Nesta sexta edição do Barómetro semanal da Nielsen sobre o impacto da pandemia coincide com a semana de celebração da Páscoa. Este período, associado a uma das celebrações religiosas e datas do calendário familiar mais significativas para os portugueses, foi marcado pelo impacto das medidas de restrições integradas no Estado de Emergência nacional, nomeadamente o controlo da circulação, que trouxeram consigo alterações às rotinas habituais desta época.

Potenciadas pelo confinamento em casa, as vendas em contexto online mantêm-se com crescimentos muito elevados, indicando a consultora que, nesta semana, o número de ocasiões de compra online cresceu 110% e aumentou 128% em novos lares.

Mesa da Páscoa impulsiona consumo
O facto de se encontrarem em quarentena não parece ter impedido os portugueses de terem à sua mesa os produtos e pratos imprescindíveis nesta época do ano, motivando o crescimento das categorias de Alimentação (+13%), Bebidas (+8%) e Frescos (+1%).

A Confeitaria e Doçaria (+14%) entrou nesta semana para o ranking das categorias que mais crescem na Alimentação; as Bebidas Alcoólicas e as Cervejas/Sidras/Panaches registam ambas um incremento de 18%; e os Legumes e o Talho, especialmente a carne de Ovino/Caprino (+83%), destacam-se entre os Frescos, dando a entender que as refeições em casa terão tido mais expressão e comprovando que os consumidores mantiveram a tradição à mesa.

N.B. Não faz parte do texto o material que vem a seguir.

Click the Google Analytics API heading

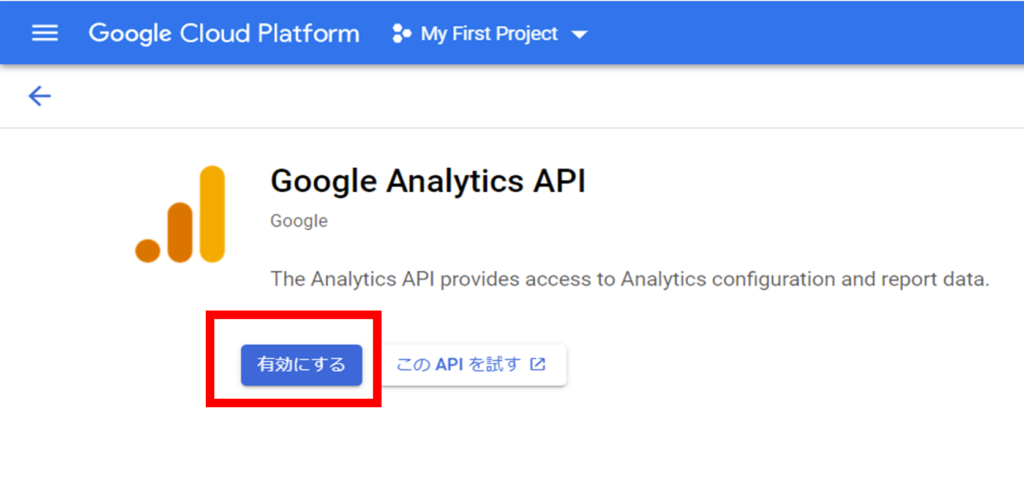[x=428, y=181]
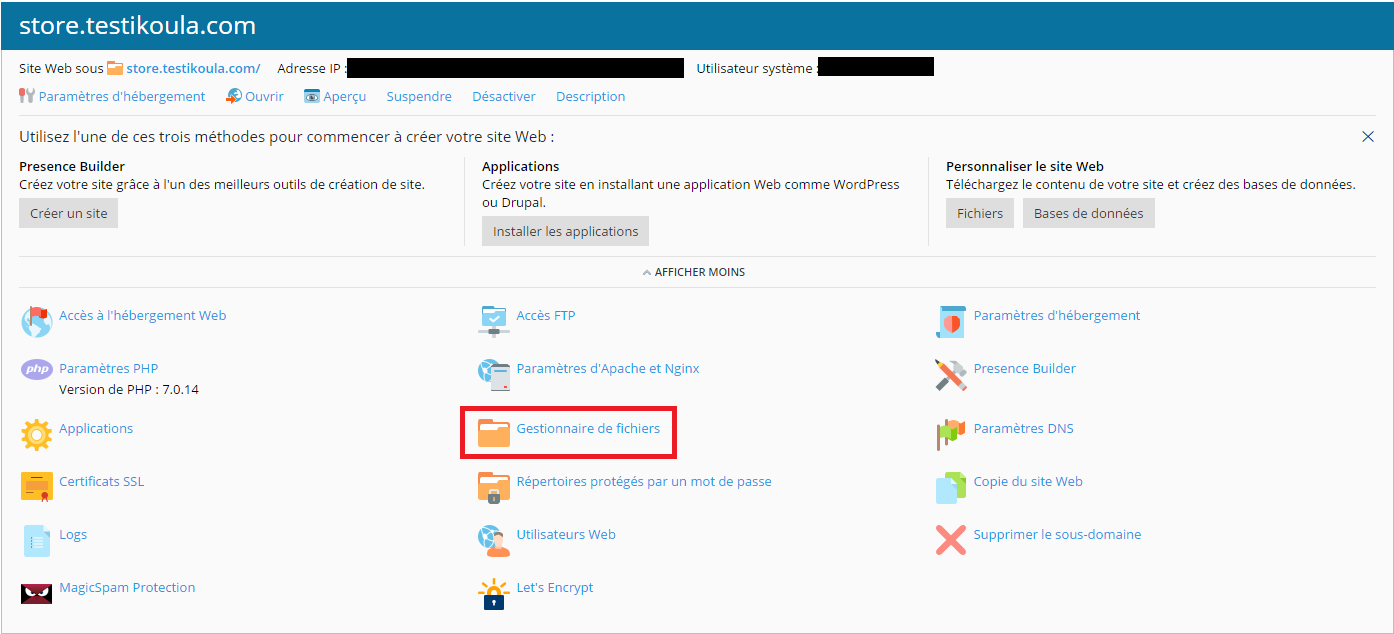Viewport: 1394px width, 634px height.
Task: Click Installer les applications
Action: [565, 230]
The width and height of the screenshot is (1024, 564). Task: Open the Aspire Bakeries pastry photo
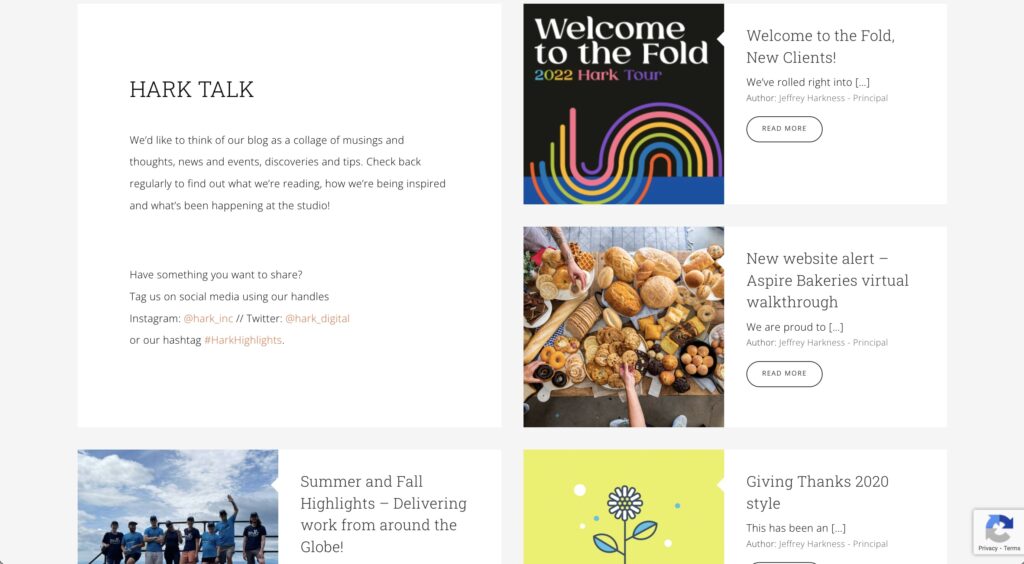tap(623, 327)
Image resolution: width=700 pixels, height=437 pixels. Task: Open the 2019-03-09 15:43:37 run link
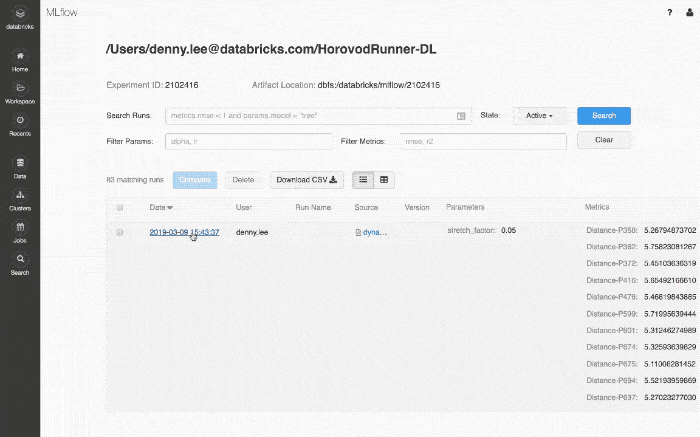[x=184, y=232]
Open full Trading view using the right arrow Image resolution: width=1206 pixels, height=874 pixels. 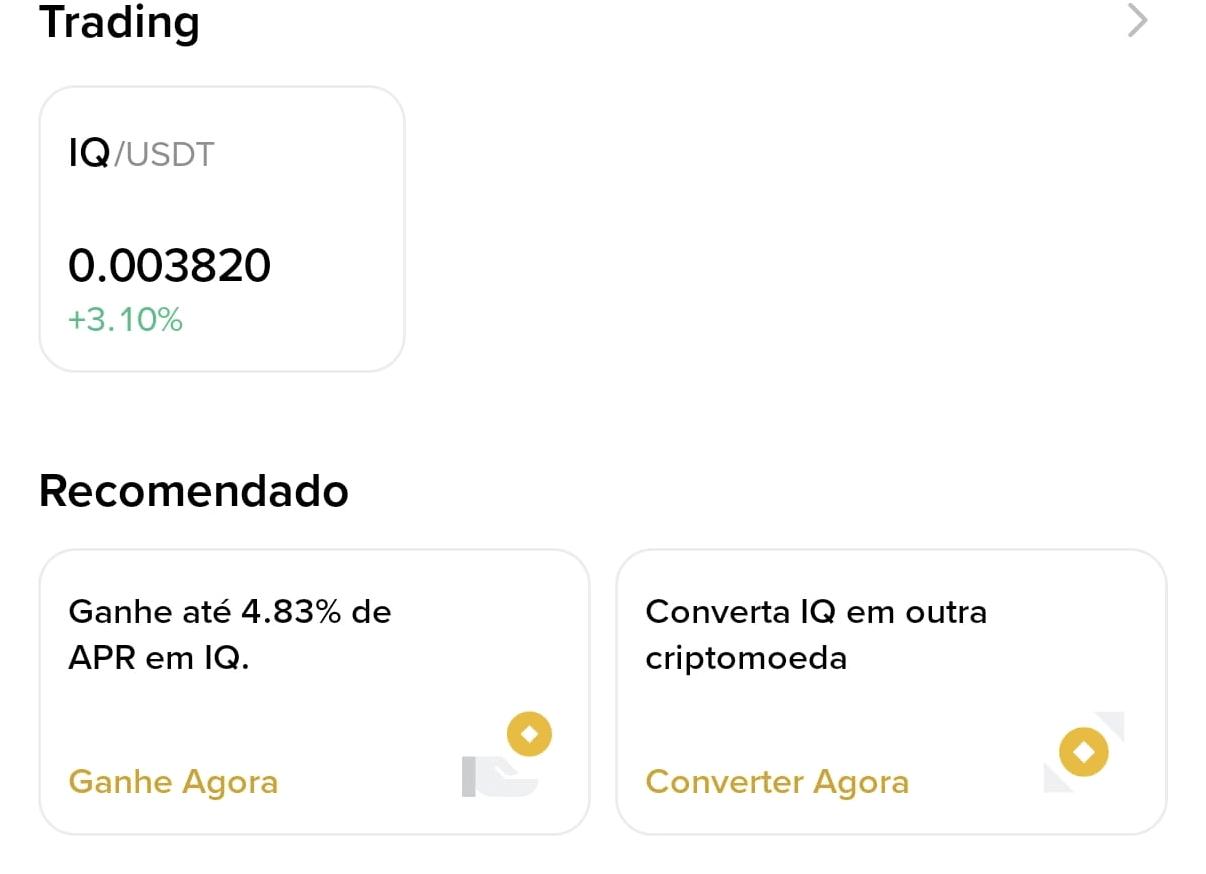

“As tendências analisadas demonstram que, apesar da situação inédita em que nos encontramos, os portugueses não deixaram passar ao lado uma das mais relevantes datas no calendário, seja pela sua conotação religiosa, seja pelo usual reencontro proporcionado às famílias em redor de uma mesa partilhada”, explica Marta Teotónio Pereira, Client Consultant Senior da Nielsen.

A responsável da consultora adianta ainda que “esta tentativa para assegurar a normalidade possível e a continuidade de tradições no contexto da pandemia e do confinamento conduziu a um notório aumento em determinados segmentos alimentares, motivado pela procura dos produtos de sempre”.

Assim, “salta à vista a tendência entre os consumidores para não abandonarem os produtos a que estão habituados, mesmo no decorrer de um enorme desafio como é o atual, e, por isso, parece estar assegurado o papel a um conjunto de categorias que se encontram intimamente relacionadas com valores centrais como a família e a partilha”, conclui Marta Teotónio Pereira.

Higiene Pessoal e do Lar em queda
Os dados do sexto barómetro da Nielsen mostram que esta semana registou uma quebra de 5% na categoria de Higiene Pessoal e do Lar, conduzido pelo decréscimo de muitas categorias devido ao facto de as pessoas se encontrarem em casa, mas também proporcionada pelo armazenamento já realizado em semanas anteriores.

Uma tendência que se encontra refletida na diminuição entre o Papel Higiénico (-13%) e os Produtos para a Roupa (-13%), por exemplo, que haviam contado com aumentos em semanas anteriores.

Marca Própria começa a cair
Se a Marca Própria vinha a conquistar peso mais claramente desde a semana 11, momento em que os portugueses prepararam a sua despensa para “enfrentar” a permanência em casa, a semana 15 aponta uma inversão desta tendência, reduzindo-se a sua importância face à semana anterior (31,7% vs 33,2%).

Já a tendência promocional afirma-se positiva devido ao ganho de importância do folheto, que depois do mínimo registado na semana 13 parece estar agora a ganhar novamente expressão.

Europa alinhada, pelo menos nos FMCG
Após uma semana em que as dinâmicas no contexto europeu apresentaram distintas realidades de resposta à pandemia, nesta semana 15 parece verificar-se um alinhamento quanto a este indicador.

Portugal, Espanha, Itália, França e Reino Unido mostram crescimentos face à semana anterior, evidenciando um aumento generalizado do consumo num período tradicionalmente marcado por um clima de celebração.